Work instruction –
When the line with "Click the Add Item button in the dialog" turns up below, begin repeating exactly, and carry on through the line with "Screen dimensions: 980x272"; no pictures go into the copy.

======== Supplied records ========

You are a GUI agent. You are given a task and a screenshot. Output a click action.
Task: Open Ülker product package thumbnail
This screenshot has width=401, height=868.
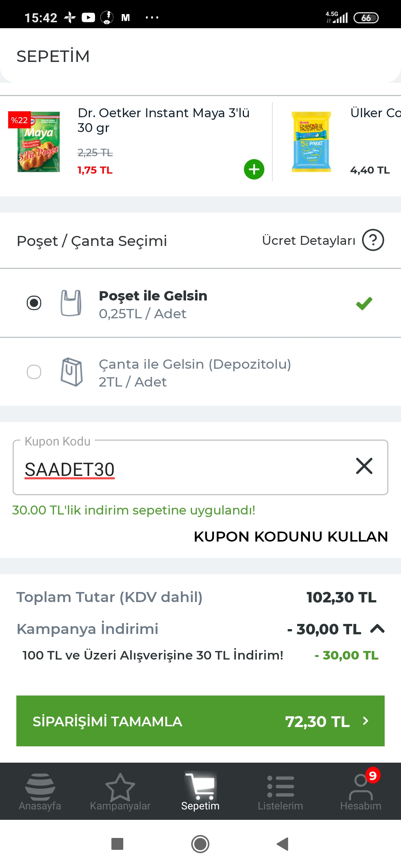[x=311, y=142]
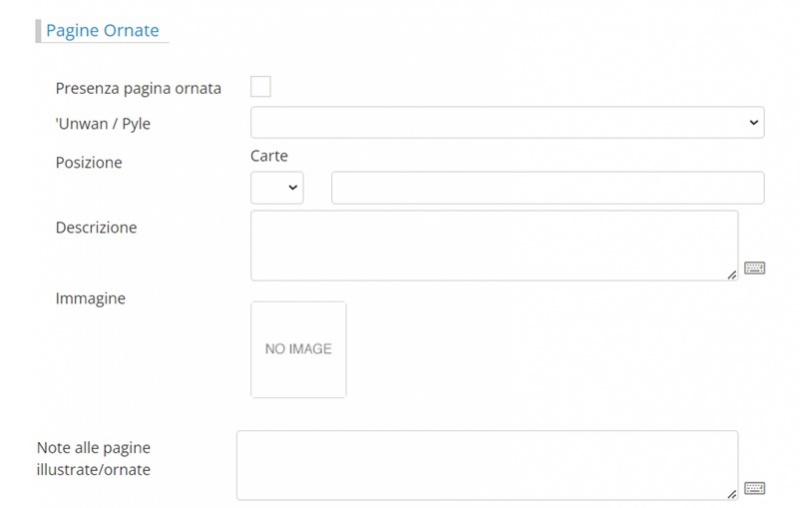Screen dimensions: 800x508
Task: Click the resize handle of Descrizione textarea
Action: [x=732, y=274]
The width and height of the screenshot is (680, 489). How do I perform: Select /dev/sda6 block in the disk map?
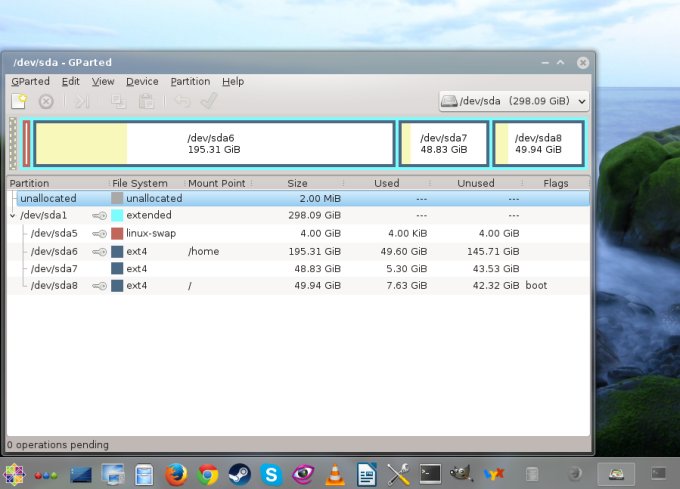coord(214,143)
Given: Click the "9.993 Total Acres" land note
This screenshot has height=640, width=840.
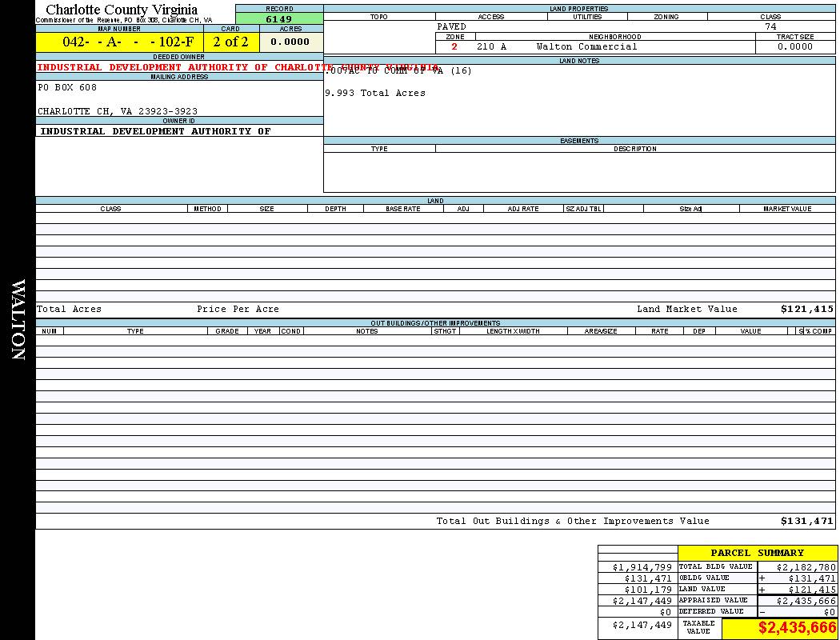Looking at the screenshot, I should [375, 94].
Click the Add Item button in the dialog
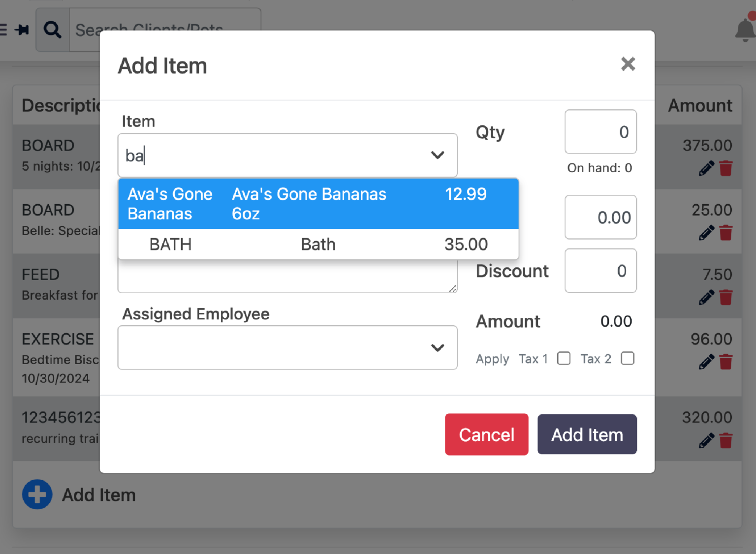This screenshot has height=554, width=756. pyautogui.click(x=587, y=434)
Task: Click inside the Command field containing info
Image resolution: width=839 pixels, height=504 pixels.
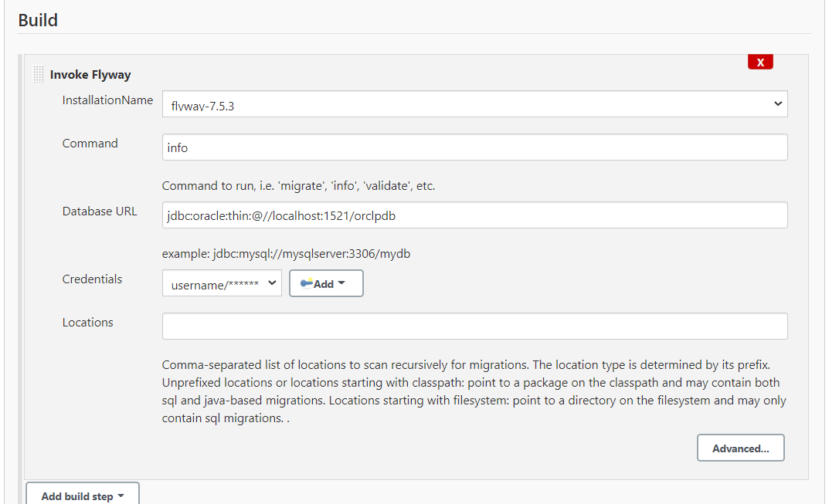Action: click(x=474, y=147)
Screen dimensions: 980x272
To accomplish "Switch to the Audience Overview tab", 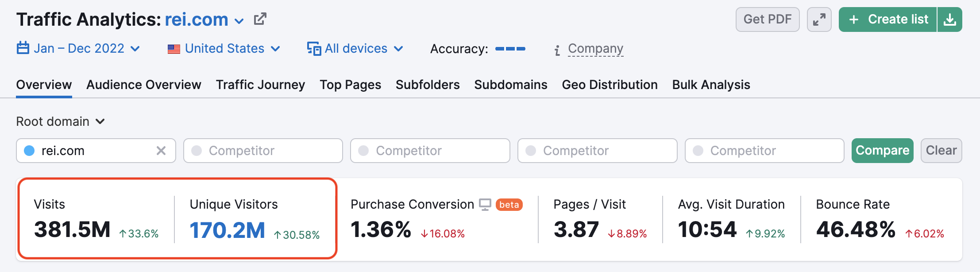I will click(x=144, y=85).
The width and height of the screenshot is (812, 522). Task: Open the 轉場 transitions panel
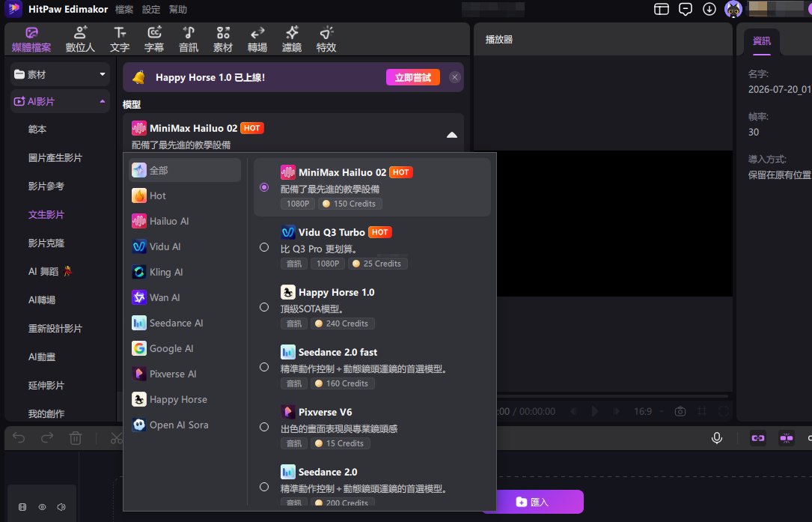coord(257,39)
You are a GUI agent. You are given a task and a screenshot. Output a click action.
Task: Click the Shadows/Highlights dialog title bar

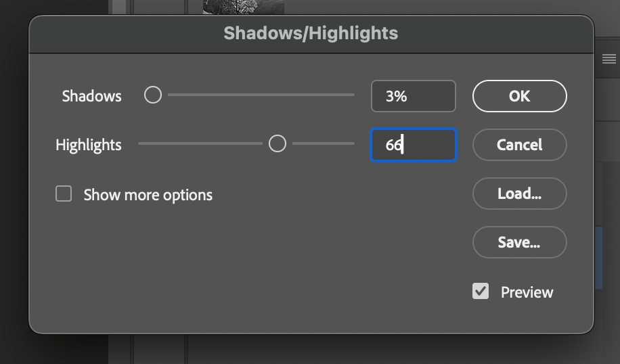tap(311, 33)
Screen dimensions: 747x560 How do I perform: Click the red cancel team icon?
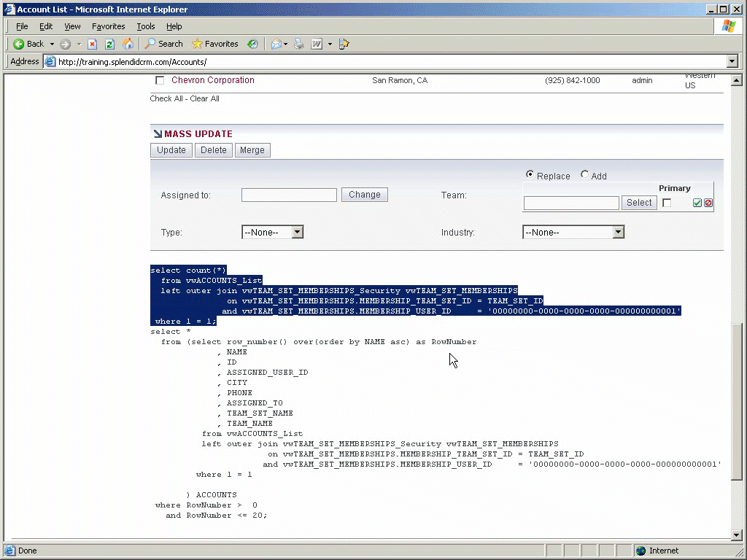click(x=708, y=203)
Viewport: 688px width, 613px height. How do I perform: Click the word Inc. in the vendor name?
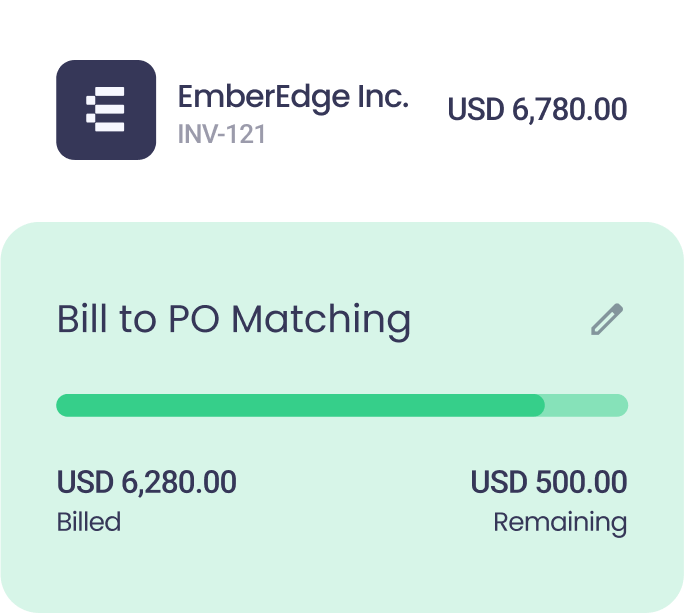[x=383, y=97]
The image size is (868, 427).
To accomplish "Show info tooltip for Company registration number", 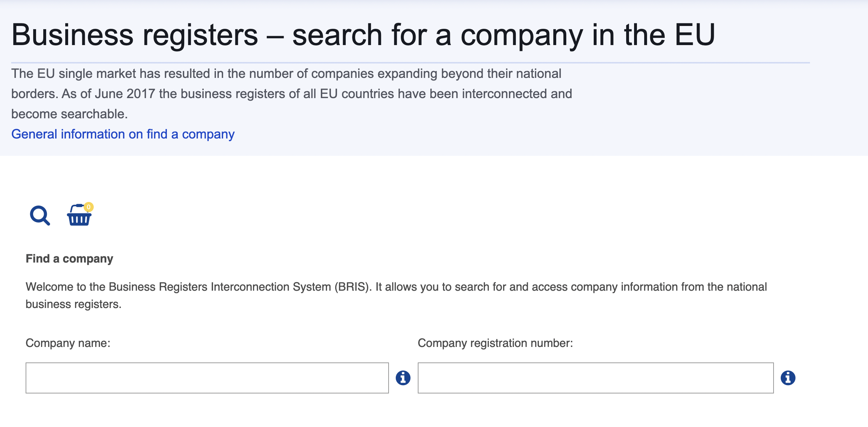I will [788, 378].
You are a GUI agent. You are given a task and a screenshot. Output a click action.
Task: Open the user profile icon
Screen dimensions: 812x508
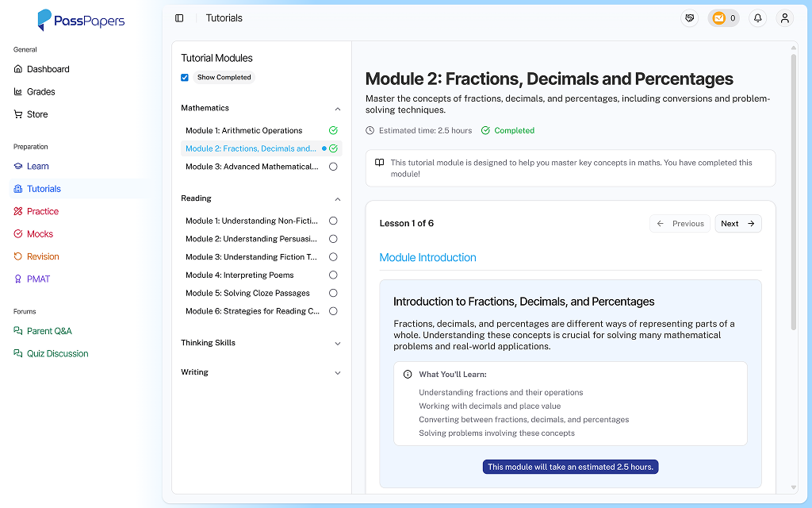(x=784, y=18)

========

Response box –
Click the Add Item button in the dialog
This screenshot has height=554, width=756. pyautogui.click(x=587, y=434)
Task: Click inside the Command field containing info
Image resolution: width=839 pixels, height=504 pixels.
Action: click(x=474, y=147)
Screen dimensions: 980x272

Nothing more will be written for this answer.